ACAPULCO, Mexico — A powerful magnitude-7.2 earthquake shook central and southern Mexico on Friday, sending panicked people into the streets. Some walls cracked and fell, but there were no reports of major damage or casualties.
The U.S. Geological Survey said the quake, which occurred about 9:30 a.m. (10:30 a.m. Eastern time), was centered on a long-dormant fault line northwest of the Pacific resort of Acapulco, where many Mexicans are vacationing for the Easter holiday.
It was felt across at least a half-dozen states and Mexico’s capital, where it collapsed several walls and left large cracks in some facades. Debris covered sidewalks around the city.
Around the region, there were reports of isolated and minor damage, such as fallen fences, trees and broken windows. Chilpancingo, capital of the southern state of Guerrero, where the quake was centered, reported a power outage, but service was restored after 15 minutes.
In Acapulco, 59-year-old Enedina Ramirez Perez was having breakfast, enjoying the holiday with about 20 family members, when her hotel started to shake.
“People were turning over chairs in their desperation to get out, grabbing children, trampling people,” the Mexico City resident said. “The hotel security was excellent and starting calming people down. They got everyone to leave quietly.”
The quake struck 170 miles southwest of Mexico City, where people fled high-rises and took to the streets, many still in their bathrobes and pajamas on their day off.
“I started to hear the walls creak and I said, ‘Let’s go,’ ” said Rodolfo Duarte, 32, who fled his third-floor apartment.
“This is really strong,” said Gabriel Alejandro Hernandez Chavez, 45, an apartment building guard in Mexico City. “And I’m accustomed to earthquakes.”
Mexico City Mayor Miguel Ángel Mancera said there were localized power outages from fallen transformers, but officials were working to restore service.
The USGS initially calculated the quake’s magnitude at 7.5, but later downgraded it to 7.2. It said the quake was centered 22 miles northwest of the town of Tecpán de Galeana and was 15 miles deep.

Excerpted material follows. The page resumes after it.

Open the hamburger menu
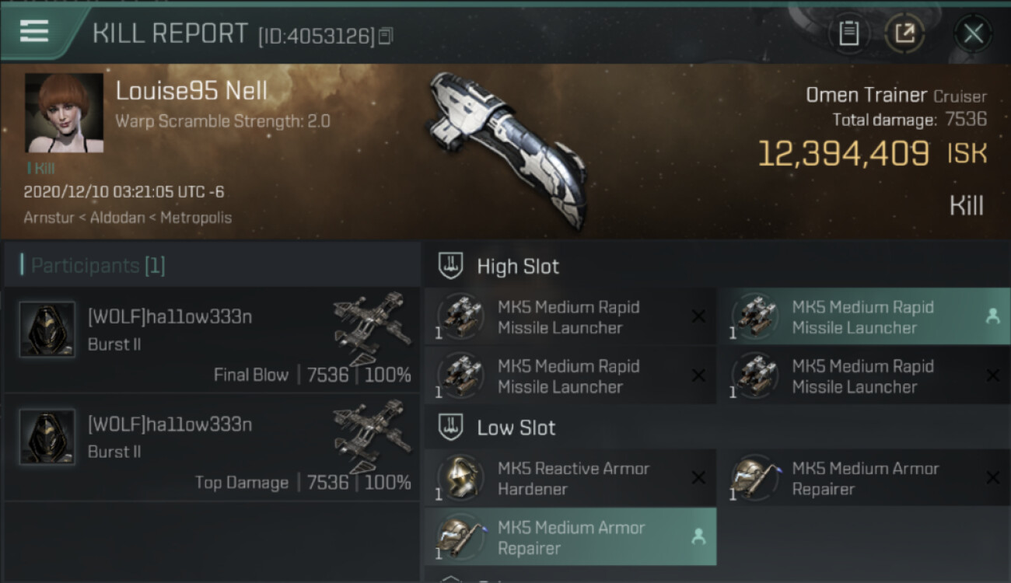 34,32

In many such earthquakes in Mexico, it can take time to receive word from remote areas near the epicenter, where damage could be more extensive. But there were no early reports of serious damage or injuries near the epicenter in Tecpán de Galeana.
Friday’s quake occurred along a section of the Pacific coast known as the Guerrero Seismic Gap, a 125-mile stretch where tectonic plates meet and have been locked, meaning that huge amounts of energy are being stored with potentially devastating effects, USGS seismologist Gavin Hayes said.

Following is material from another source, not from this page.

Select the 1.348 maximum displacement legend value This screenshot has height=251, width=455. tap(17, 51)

The last large quake that occurred along the section was a magnitude-7.6 earthquake in 1911, Hayes said.
He said scientists will be watching the area more intensely because moderate quakes such as the one Friday can destabilize the surrounding sections of seismic plate and increase the chance of a more powerful earthquake.
The USGS said that the Guerrero Gap has the potential to produce a quake as strong as magnitude 8.4, potentially much more powerful than the magnitude-8.1 quake that killed 9,500 people and devastated large sections of Mexico City in 1985.
Mexico City is vulnerable to even distant earthquakes because much of the city sits atop the muddy sediments of drained lake beds, which quiver as quake waves hit.